# Work request:
Reproduce each record below exactly as written.

# Records for the task:

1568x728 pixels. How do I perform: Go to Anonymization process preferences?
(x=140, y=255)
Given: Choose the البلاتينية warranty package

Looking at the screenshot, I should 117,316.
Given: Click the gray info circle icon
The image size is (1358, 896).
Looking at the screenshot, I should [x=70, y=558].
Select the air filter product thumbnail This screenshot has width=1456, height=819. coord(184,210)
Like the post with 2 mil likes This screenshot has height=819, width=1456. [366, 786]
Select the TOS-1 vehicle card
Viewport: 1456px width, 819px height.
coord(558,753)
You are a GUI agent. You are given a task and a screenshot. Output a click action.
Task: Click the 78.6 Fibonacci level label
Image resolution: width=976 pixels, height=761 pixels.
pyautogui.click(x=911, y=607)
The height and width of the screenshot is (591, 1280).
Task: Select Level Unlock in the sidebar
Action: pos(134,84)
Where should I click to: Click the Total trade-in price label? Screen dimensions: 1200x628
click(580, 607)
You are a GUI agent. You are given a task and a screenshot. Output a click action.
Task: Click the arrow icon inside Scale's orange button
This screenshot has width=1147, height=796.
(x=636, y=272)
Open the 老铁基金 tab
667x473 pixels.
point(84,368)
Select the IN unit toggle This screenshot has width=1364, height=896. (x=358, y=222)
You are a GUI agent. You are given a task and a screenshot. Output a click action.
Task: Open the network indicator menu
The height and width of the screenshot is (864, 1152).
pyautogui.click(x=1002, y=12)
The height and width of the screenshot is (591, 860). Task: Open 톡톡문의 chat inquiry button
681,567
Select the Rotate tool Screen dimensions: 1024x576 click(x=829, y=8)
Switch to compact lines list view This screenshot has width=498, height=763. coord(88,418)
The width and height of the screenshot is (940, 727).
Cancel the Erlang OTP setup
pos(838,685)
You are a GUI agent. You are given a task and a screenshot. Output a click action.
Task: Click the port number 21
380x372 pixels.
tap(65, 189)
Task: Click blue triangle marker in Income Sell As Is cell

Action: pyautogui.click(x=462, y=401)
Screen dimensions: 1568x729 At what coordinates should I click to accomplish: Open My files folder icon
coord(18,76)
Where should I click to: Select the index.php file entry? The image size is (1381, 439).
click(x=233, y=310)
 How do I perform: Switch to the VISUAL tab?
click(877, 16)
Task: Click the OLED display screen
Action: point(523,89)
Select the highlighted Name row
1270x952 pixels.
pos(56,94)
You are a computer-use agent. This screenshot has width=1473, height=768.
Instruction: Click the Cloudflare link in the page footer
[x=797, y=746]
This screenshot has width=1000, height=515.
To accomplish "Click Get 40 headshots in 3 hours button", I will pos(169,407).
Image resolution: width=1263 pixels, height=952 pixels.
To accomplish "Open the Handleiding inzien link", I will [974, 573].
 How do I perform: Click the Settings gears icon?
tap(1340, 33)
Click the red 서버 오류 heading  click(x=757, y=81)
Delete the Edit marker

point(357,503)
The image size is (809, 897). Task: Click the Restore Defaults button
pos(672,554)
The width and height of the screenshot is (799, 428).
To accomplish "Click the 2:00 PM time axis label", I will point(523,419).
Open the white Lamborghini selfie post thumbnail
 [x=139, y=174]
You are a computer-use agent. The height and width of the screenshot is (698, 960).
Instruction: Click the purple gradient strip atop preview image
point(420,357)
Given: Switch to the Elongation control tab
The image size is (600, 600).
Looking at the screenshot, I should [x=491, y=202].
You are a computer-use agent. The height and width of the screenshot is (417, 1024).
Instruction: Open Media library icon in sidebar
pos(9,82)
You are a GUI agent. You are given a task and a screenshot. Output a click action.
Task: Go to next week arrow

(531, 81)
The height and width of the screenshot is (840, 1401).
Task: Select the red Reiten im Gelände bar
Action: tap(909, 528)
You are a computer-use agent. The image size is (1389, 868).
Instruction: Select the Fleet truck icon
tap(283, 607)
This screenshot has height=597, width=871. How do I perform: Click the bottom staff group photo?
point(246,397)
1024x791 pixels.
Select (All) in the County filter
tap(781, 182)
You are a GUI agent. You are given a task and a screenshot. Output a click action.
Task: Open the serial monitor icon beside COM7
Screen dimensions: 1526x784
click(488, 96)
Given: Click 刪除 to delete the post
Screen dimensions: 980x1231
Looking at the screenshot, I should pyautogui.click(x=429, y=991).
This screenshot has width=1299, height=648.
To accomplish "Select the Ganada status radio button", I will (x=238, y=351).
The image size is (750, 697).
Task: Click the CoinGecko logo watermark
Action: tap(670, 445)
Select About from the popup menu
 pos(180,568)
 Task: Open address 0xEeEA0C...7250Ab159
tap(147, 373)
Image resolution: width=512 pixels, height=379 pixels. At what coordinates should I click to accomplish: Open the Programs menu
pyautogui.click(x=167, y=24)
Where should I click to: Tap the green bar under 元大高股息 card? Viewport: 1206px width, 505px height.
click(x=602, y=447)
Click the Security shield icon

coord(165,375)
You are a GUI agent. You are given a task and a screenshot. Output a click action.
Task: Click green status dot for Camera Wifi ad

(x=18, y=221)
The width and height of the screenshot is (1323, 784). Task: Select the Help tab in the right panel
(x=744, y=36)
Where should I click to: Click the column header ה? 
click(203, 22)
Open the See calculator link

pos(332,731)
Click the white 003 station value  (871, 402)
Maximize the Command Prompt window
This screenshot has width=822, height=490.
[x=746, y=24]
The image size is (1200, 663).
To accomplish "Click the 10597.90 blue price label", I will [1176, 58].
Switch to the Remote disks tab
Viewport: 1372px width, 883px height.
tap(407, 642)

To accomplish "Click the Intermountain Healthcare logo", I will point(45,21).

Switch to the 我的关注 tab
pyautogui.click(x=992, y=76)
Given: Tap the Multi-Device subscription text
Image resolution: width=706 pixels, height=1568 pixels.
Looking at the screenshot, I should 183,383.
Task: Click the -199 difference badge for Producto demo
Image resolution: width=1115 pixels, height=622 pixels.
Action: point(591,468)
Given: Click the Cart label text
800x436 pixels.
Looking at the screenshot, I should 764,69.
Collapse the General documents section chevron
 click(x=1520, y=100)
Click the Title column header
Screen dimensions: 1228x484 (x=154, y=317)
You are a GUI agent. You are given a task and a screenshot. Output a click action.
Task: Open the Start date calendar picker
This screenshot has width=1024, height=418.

# Solution for this problem:
1568x728 pixels. How do I perform: Go to Anonymization process preferences?
(x=140, y=255)
Given: Choose the البلاتينية warranty package

Looking at the screenshot, I should 117,316.
Given: Click the gray info circle icon
The image size is (1358, 896).
Looking at the screenshot, I should [x=70, y=558].
Select the air filter product thumbnail This screenshot has width=1456, height=819. coord(184,210)
Like the post with 2 mil likes This screenshot has height=819, width=1456. [366, 786]
Select the TOS-1 vehicle card
Viewport: 1456px width, 819px height.
coord(558,753)
You are a GUI agent. You are given a task and a screenshot. Output a click action.
Task: Click the 78.6 Fibonacci level label
Image resolution: width=976 pixels, height=761 pixels.
pyautogui.click(x=911, y=607)
The height and width of the screenshot is (591, 1280).
Task: Select Level Unlock in the sidebar
Action: pos(134,84)
Where should I click to: Click the Total trade-in price label? Screen dimensions: 1200x628
click(580, 607)
You are a GUI agent. You are given a task and a screenshot. Output a click action.
Task: Click the arrow icon inside Scale's orange button
This screenshot has width=1147, height=796.
(x=636, y=272)
Open the 老铁基金 tab
667x473 pixels.
point(84,368)
Select the IN unit toggle This screenshot has width=1364, height=896. (x=358, y=222)
You are a GUI agent. You are given a task and a screenshot. Output a click action.
Task: Open the network indicator menu
The height and width of the screenshot is (864, 1152).
pyautogui.click(x=1002, y=12)
The height and width of the screenshot is (591, 860). Task: Open 톡톡문의 chat inquiry button
681,567
Select the Rotate tool Screen dimensions: 1024x576 click(x=829, y=8)
Switch to compact lines list view This screenshot has width=498, height=763. coord(88,418)
The width and height of the screenshot is (940, 727).
Cancel the Erlang OTP setup
pos(838,685)
You are a GUI agent. You are given a task and a screenshot. Output a click action.
Task: Click the port number 21
380x372 pixels.
tap(65, 189)
Task: Click blue triangle marker in Income Sell As Is cell

Action: pyautogui.click(x=462, y=401)
Screen dimensions: 1568x729 At what coordinates should I click to accomplish: Open My files folder icon
coord(18,76)
Where should I click to: Select the index.php file entry? The image size is (1381, 439).
click(x=233, y=310)
 How do I perform: Switch to the VISUAL tab?
click(877, 16)
Task: Click the OLED display screen
Action: point(523,89)
Select the highlighted Name row
1270x952 pixels.
pos(56,94)
You are a computer-use agent. This screenshot has width=1473, height=768.
Instruction: Click the Cloudflare link in the page footer
[x=797, y=746]
This screenshot has width=1000, height=515.
To accomplish "Click Get 40 headshots in 3 hours button", I will pos(169,407).
Image resolution: width=1263 pixels, height=952 pixels.
To accomplish "Open the Handleiding inzien link", I will [974, 573].
 How do I perform: Click the Settings gears icon?
tap(1340, 33)
Click the red 서버 오류 heading  click(x=757, y=81)
Delete the Edit marker

point(357,503)
The image size is (809, 897). Task: Click the Restore Defaults button
pos(672,554)
The width and height of the screenshot is (799, 428).
To accomplish "Click the 2:00 PM time axis label", I will point(523,419).
Open the white Lamborghini selfie post thumbnail
 [x=139, y=174]
You are a computer-use agent. The height and width of the screenshot is (698, 960).
Instruction: Click the purple gradient strip atop preview image
point(420,357)
Given: Switch to the Elongation control tab
The image size is (600, 600).
Looking at the screenshot, I should [x=491, y=202].
You are a computer-use agent. The height and width of the screenshot is (417, 1024).
Instruction: Open Media library icon in sidebar
pos(9,82)
You are a GUI agent. You are given a task and a screenshot. Output a click action.
Task: Go to next week arrow

(531, 81)
The height and width of the screenshot is (840, 1401).
Task: Select the red Reiten im Gelände bar
Action: tap(909, 528)
You are a computer-use agent. The image size is (1389, 868).
Instruction: Select the Fleet truck icon
tap(283, 607)
This screenshot has height=597, width=871. How do I perform: Click the bottom staff group photo?
point(246,397)
1024x791 pixels.
Select (All) in the County filter
tap(781, 182)
You are a GUI agent. You are given a task and a screenshot. Output a click action.
Task: Open the serial monitor icon beside COM7
Screen dimensions: 1526x784
click(488, 96)
Given: Click 刪除 to delete the post
Screen dimensions: 980x1231
Looking at the screenshot, I should pyautogui.click(x=429, y=991).
This screenshot has width=1299, height=648.
To accomplish "Select the Ganada status radio button", I will (x=238, y=351).
The image size is (750, 697).
Task: Click the CoinGecko logo watermark
Action: tap(670, 445)
Select About from the popup menu
 pos(180,568)
 Task: Open address 0xEeEA0C...7250Ab159
tap(147, 373)
Image resolution: width=512 pixels, height=379 pixels. At what coordinates should I click to accomplish: Open the Programs menu
pyautogui.click(x=167, y=24)
Where should I click to: Tap the green bar under 元大高股息 card? Viewport: 1206px width, 505px height.
click(x=602, y=447)
Click the Security shield icon

coord(165,375)
You are a GUI agent. You are given a task and a screenshot. Output a click action.
Task: Click green status dot for Camera Wifi ad

(x=18, y=221)
The width and height of the screenshot is (1323, 784). Task: Select the Help tab in the right panel
(x=744, y=36)
Where should I click to: Click the column header ה? 
click(203, 22)
Open the See calculator link

pos(332,731)
Click the white 003 station value  (871, 402)
Maximize the Command Prompt window
This screenshot has width=822, height=490.
[x=746, y=24]
The image size is (1200, 663).
To accomplish "Click the 10597.90 blue price label", I will [1176, 58].
Switch to the Remote disks tab
Viewport: 1372px width, 883px height.
tap(407, 642)

To accomplish "Click the Intermountain Healthcare logo", I will point(45,21).

Switch to the 我的关注 tab
pyautogui.click(x=992, y=76)
Given: Tap the Multi-Device subscription text
Image resolution: width=706 pixels, height=1568 pixels.
Looking at the screenshot, I should 183,383.
Task: Click the -199 difference badge for Producto demo
Image resolution: width=1115 pixels, height=622 pixels.
Action: point(591,468)
Given: Click the Cart label text
800x436 pixels.
Looking at the screenshot, I should 764,69.
Collapse the General documents section chevron
 click(x=1520, y=100)
Click the Title column header
Screen dimensions: 1228x484 (x=154, y=317)
You are a GUI agent. You are given a task and a screenshot. Output a click action.
Task: Open the Start date calendar picker
This screenshot has width=1024, height=418.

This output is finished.